Purpose: This section describes the minimum information model the Building Block uses. It defines the required resources and fields so implementations can exchange data consistently and evolve schemas without breaking consumers.

This section is optional, but can be helpful for providing understanding with more complicated data structures of a building block.

Goal of this section is also to define the minimum information model needed for the building block and provide a stable reference for schemas and data compatibility.

What to include:

  • Resource model overview: entities and relationships at a conceptual level.

  • Minimum required fields for each resource: name, type.

  • Validation rules: required fields, formats, enums and constraints.

  • Extension rules: how to add fields safely and how consumers must handle unknown fields.

  • References to canonical schema artifacts if you maintain them elsewhere.

What to avoid:

  • Optional fields that are treated as mandatory without stating it.

  • Ambiguous identifiers or unspecified uniqueness constraints.

8. Testing

Purpose: This section defines how conformance is verified. It links requirements to testable criteria and provides the basis for validating candidate implementations consistently.

Goal of this is to make compliance verifiable and repeatable and ensure that at least every REQUIRED rule has a verification path.

What to include:

  • Conformance definition: what it means to be compliant.

  • Every REQUIRED requirement mapped to at least one verification item.

  • Test types: contract tests, negative tests, security checks, performance checks and observability checks as well as required test artifacts: fixtures, sample data and environment assumptions.

What to avoid:

  • Test descriptions without expected outcomes.

  • Dependence on a single vendor toolchain.

  • Non-deterministic tests that cannot be repeated reliably.

9. Internal Workflows

This section describes the main end-to-end flows the Building Block must support, especially where it interacts with other Building Blocks or external systems. The goal is to make the expected sequence of steps clear and to remove ambiguity about who does what, when and with what inputs and outputs.

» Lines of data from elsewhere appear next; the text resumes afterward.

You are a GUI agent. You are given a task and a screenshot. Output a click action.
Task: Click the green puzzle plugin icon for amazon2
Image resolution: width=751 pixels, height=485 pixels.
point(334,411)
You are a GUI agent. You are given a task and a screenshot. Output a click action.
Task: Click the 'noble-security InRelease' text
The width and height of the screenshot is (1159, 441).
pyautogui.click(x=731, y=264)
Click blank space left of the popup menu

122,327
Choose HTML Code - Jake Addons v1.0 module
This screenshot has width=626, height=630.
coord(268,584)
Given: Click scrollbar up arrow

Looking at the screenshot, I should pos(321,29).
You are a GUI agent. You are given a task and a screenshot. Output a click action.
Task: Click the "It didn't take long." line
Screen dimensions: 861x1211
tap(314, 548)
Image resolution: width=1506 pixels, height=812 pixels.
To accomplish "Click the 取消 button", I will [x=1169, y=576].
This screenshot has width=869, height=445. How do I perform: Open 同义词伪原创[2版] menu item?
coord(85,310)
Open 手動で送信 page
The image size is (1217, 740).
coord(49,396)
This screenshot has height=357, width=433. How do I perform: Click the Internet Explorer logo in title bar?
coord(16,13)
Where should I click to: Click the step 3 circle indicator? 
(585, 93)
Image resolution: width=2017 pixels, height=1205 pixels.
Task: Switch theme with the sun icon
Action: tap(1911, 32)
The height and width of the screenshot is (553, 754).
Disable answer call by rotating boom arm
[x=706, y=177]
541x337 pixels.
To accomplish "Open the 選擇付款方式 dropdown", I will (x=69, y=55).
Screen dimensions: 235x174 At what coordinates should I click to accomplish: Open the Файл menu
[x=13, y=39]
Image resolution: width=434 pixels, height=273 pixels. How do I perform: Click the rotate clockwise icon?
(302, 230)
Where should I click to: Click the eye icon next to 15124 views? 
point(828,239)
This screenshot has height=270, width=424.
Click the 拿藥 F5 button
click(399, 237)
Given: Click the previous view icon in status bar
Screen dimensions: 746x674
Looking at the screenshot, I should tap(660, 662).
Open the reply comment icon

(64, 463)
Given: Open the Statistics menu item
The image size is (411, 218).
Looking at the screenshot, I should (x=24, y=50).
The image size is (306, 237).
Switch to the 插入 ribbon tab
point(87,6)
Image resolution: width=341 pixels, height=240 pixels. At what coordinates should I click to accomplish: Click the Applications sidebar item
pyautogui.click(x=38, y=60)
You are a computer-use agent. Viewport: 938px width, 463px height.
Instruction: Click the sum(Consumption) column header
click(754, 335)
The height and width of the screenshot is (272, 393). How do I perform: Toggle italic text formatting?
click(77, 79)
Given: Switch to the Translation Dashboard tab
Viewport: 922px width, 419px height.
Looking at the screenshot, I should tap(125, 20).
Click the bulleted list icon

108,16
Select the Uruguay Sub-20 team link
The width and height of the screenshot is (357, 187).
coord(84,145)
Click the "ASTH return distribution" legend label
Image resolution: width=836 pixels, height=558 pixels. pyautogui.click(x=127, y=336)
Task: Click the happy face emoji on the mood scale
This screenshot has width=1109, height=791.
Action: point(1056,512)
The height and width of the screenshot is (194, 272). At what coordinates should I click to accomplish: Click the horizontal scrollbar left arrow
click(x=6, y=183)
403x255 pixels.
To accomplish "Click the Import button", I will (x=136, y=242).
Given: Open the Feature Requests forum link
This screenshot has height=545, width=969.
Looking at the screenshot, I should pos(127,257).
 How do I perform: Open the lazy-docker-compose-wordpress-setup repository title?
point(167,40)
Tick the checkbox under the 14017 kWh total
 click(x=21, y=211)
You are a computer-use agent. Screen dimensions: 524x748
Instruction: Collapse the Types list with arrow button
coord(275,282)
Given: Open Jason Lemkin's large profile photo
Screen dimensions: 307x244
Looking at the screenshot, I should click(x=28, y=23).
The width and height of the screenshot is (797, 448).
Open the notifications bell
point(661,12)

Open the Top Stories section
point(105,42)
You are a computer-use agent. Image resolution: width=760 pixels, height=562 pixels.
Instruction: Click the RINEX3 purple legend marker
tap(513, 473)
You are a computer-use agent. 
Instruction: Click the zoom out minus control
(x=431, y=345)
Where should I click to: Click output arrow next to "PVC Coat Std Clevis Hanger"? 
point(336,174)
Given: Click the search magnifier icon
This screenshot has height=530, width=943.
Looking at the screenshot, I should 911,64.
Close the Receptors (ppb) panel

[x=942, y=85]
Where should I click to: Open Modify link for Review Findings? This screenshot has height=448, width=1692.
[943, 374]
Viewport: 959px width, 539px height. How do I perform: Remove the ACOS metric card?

Document a small set of workflows that cover the common path and at least one failure and recovery path. For each workflow list actors, preconditions, numbered steps, key decisions (authz, validation, routing) and postconditions. Include what must be logged and what errors must be returned. Diagrams are fine but the text must stand on its own.

10. Other Resources

This section contains supporting material that is useful but not part of the requirements. It is where you put context and references that help readers understand decisions and future direction without cluttering functional and cross-functional requirements.

Include links to future considerations and out-of-scope assumptions. Add pointers to example schemas, reference configurations, known limitations and issue trackers if they help implementers. Do not introduce new rules here. If something affects compliance or interoperability it belongs in the requirements or testing sections.

10.1 Implementation Guides

This section explains how to implement and run the Building Block in real deployments. It is where you can provide practical guidance that goes beyond the specification - architecture patterns, configuration, operations and integration examples that help teams deliver a working system.

Implementation guidance can be universal or region-specific and it can reflect policy constraints, procurement realities, and local standards. It can also include technology- and vendor-specific approaches as long as they are clearly labeled as examples or options. Do not hide compliance rules here - anything required for interoperability or conformance must stay in the main specification and tests.

10.2 Key decisions log

Purpose: Record decisions that materially affect interoperability, security posture or future evolution.

For each decision include:

  • Date (YYYY-MM-DD)

  • Decision statement (one sentence)

  • Rationale (short)

  • Alternatives considered (optional)

  • Implications (compatibility, migration, deprecation, risks)

  • Affected sections (e.g., requirements, data structures, APIs, testing)

This section must not introduce new normative rules. If a decision changes compliance, reflect it in requirements and tests.